Franc-Parler : Pourtant dans les dégustations…
Georges Pertuiset : On ne fait pas assez la différence entre les vins que l’on déguste et les vins que l’on boit en mangeant. Quand on déguste, on garde le vin quelques secondes en bouche. On laisse bien à la bouche le temps de s’imprégner de ses tanins. Quand vous êtes à table, vous ne gardez pas le vin 10 secondes en bouche. Vous le gardez 1 seconde. 3 secondes maximum. Quand je dis 3 secondes, c’est déjà beaucoup. La bouche n’a pas le temps de percevoir tous ces tanins, elle en perçoit une toute petite partie. Si vous ne les avez pas en face d’un plat, les tanins, le vin s’écroule, Ou il passe, il est dominé par le plat. C’est important d’essayer de faire comprendre ça aux gens. Il faut se poser la question. Un vin c’est fait pour être bu et si on n’a pas de plaisir à le boire, eh bien, c’est rapé à mon avis. Si on veut des vins qui soient acceptables par tout le monde, il faut des vins un peu plus souples, plus coulants qui aient du fruit mais qu’on n’ait pas cette impression de mâcher ou de manger un morceau de bois.
 

Franc-Parler : C’est un sujet de controverses…

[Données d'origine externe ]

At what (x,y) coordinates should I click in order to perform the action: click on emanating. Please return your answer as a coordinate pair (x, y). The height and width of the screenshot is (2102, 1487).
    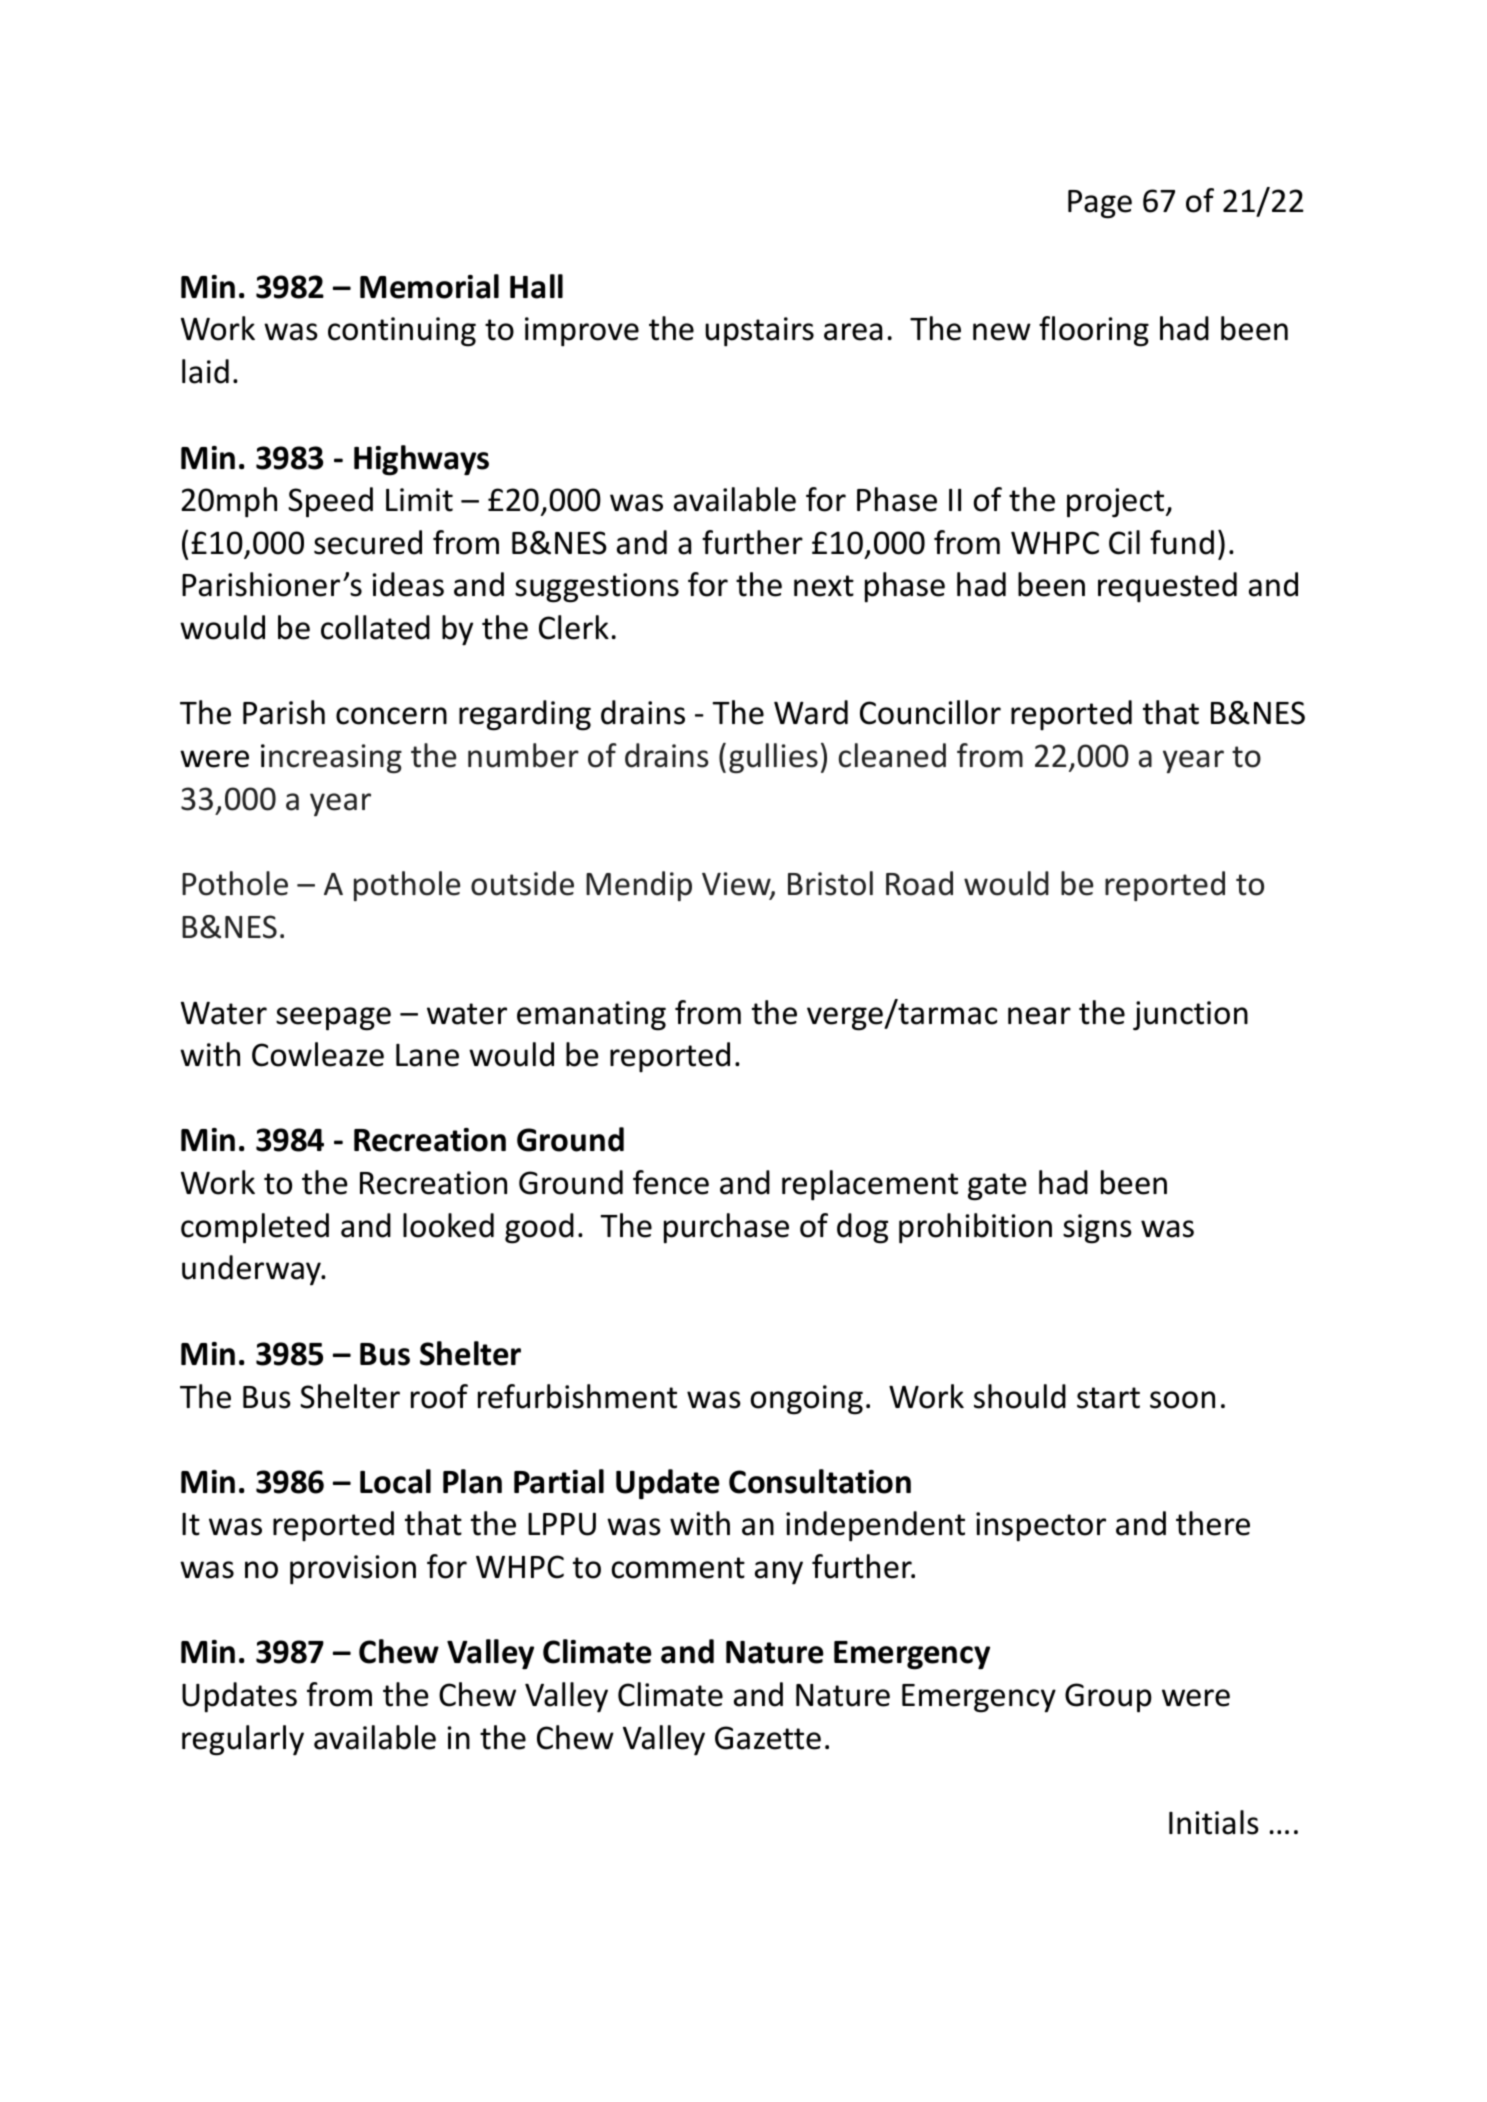
    Looking at the image, I should click on (591, 1016).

Georges Pertuiset : Le bois est utile pour les grands vins. On ne peut pas faire de grand vin sans bois, mais maintenant dans tous les pays, même en France, dans les appellations qui ne méritent pas du bois, c’est-à-dire où le vin ne supporte pas le bois, on colle du bois neuf à tout va. Parce que qu’on pense que ce sera meilleur, alors que c’est un goût qui, en mangeant, fatigue. Je suis pour le bois quand il est bien utilisé, si le vin a les épaules pour supporter le bois. Ça doit être un complément d’élevage parce que ça apporte une mini-oxydation, des arômes, un complément de tanins. Ça peut contribuer à la fixation de la couleur. Il y a des éléments très intéressants dans le bois, mais si c’est le bois qui domine le vin, à ce moment-là, on déguste du Nevers, du Tronçais ou des Vosges, mais on ne déguste plus du Bourgogne, ou du Bordeaux, ou de la Vallée du Rhône.
 
Franc-Parler : Et pour le choix des vins au repas ?

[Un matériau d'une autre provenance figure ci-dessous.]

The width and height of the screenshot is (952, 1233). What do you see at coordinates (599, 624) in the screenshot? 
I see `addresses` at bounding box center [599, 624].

Georges Pertuiset : Moi, je suis assez blanc avec tout ce qui est produit de l’eau, si je peux dire. C’est physiologique, ce n’est pas toujours une question de goût, c’est-à-dire que les protéines du poisson s’accordent mal avec les tanins des vins rouges. Alors, si vous avez, ce qu’on appelle des faux vins rouges, des vins rouges qui ont une structure de vin blanc, pas de problème. Par contre, si vous avez des préparations un peu compliquées, avec des sauces, pour que la sauce ne prenne pas sur le goût du poisson ou autre, là il faut accorder avec la sauce. Tirer un accord, c’est facile. Avec un mets puissant, il faut un vin puissant généralement. Avec un mets fin, il faut un vin fin. Avec un plat régional, il faut plutôt des vins rustiques. Pour faire un mariage, il ne faut pas que l’un domine trop l’autre.